───── MATERIAL TO PROCESS ─────

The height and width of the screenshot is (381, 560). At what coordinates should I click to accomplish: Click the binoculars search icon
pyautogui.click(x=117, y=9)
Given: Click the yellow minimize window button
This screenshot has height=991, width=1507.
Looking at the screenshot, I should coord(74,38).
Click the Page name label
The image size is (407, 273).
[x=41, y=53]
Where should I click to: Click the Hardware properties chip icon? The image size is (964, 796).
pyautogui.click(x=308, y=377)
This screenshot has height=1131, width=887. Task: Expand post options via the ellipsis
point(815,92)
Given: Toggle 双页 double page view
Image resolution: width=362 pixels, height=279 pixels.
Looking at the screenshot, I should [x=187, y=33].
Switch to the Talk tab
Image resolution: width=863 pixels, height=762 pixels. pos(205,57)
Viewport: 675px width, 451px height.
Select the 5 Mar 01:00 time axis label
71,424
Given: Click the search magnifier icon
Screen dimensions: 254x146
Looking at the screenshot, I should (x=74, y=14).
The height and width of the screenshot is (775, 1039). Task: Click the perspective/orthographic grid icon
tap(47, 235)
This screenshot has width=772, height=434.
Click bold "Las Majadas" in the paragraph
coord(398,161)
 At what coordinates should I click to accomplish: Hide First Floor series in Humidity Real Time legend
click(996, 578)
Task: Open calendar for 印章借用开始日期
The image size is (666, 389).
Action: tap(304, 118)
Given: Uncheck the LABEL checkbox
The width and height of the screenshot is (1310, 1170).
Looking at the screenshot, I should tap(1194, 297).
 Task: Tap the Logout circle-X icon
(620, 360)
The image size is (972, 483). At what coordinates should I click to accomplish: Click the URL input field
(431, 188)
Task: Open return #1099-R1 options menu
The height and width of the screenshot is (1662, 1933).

─────

Rewrite the lines of the records above as a numbered list, skipping any blank lines.

1. The height and width of the screenshot is (381, 560). At what coordinates should I click to accomplish: Click the binoculars search icon
2. pyautogui.click(x=117, y=9)
3. Given: Click the yellow minimize window button
4. This screenshot has height=991, width=1507.
5. Looking at the screenshot, I should coord(74,38).
6. Click the Page name label
7. The image size is (407, 273).
8. [x=41, y=53]
9. Where should I click to: Click the Hardware properties chip icon? The image size is (964, 796).
10. pyautogui.click(x=308, y=377)
11. This screenshot has height=1131, width=887. Task: Expand post options via the ellipsis
12. point(815,92)
13. Given: Toggle 双页 double page view
14. Image resolution: width=362 pixels, height=279 pixels.
15. Looking at the screenshot, I should [x=187, y=33].
16. Switch to the Talk tab
17. Image resolution: width=863 pixels, height=762 pixels. pos(205,57)
18. Viewport: 675px width, 451px height.
19. Select the 5 Mar 01:00 time axis label
20. 71,424
21. Given: Click the search magnifier icon
22. Screen dimensions: 254x146
23. Looking at the screenshot, I should (x=74, y=14).
24. The height and width of the screenshot is (775, 1039). Task: Click the perspective/orthographic grid icon
25. tap(47, 235)
26. This screenshot has width=772, height=434.
27. Click bold "Las Majadas" in the paragraph
28. coord(398,161)
29.  At what coordinates should I click to accomplish: Hide First Floor series in Humidity Real Time legend
30. click(996, 578)
31. Task: Open calendar for 印章借用开始日期
32. The image size is (666, 389).
33. Action: tap(304, 118)
34. Given: Uncheck the LABEL checkbox
35. The width and height of the screenshot is (1310, 1170).
36. Looking at the screenshot, I should tap(1194, 297).
37.  Task: Tap the Logout circle-X icon
38. (620, 360)
39. The image size is (972, 483). At what coordinates should I click to accomplish: Click the URL input field
40. (431, 188)
41. Task: Open return #1099-R1 options menu
42. The height and width of the screenshot is (1662, 1933).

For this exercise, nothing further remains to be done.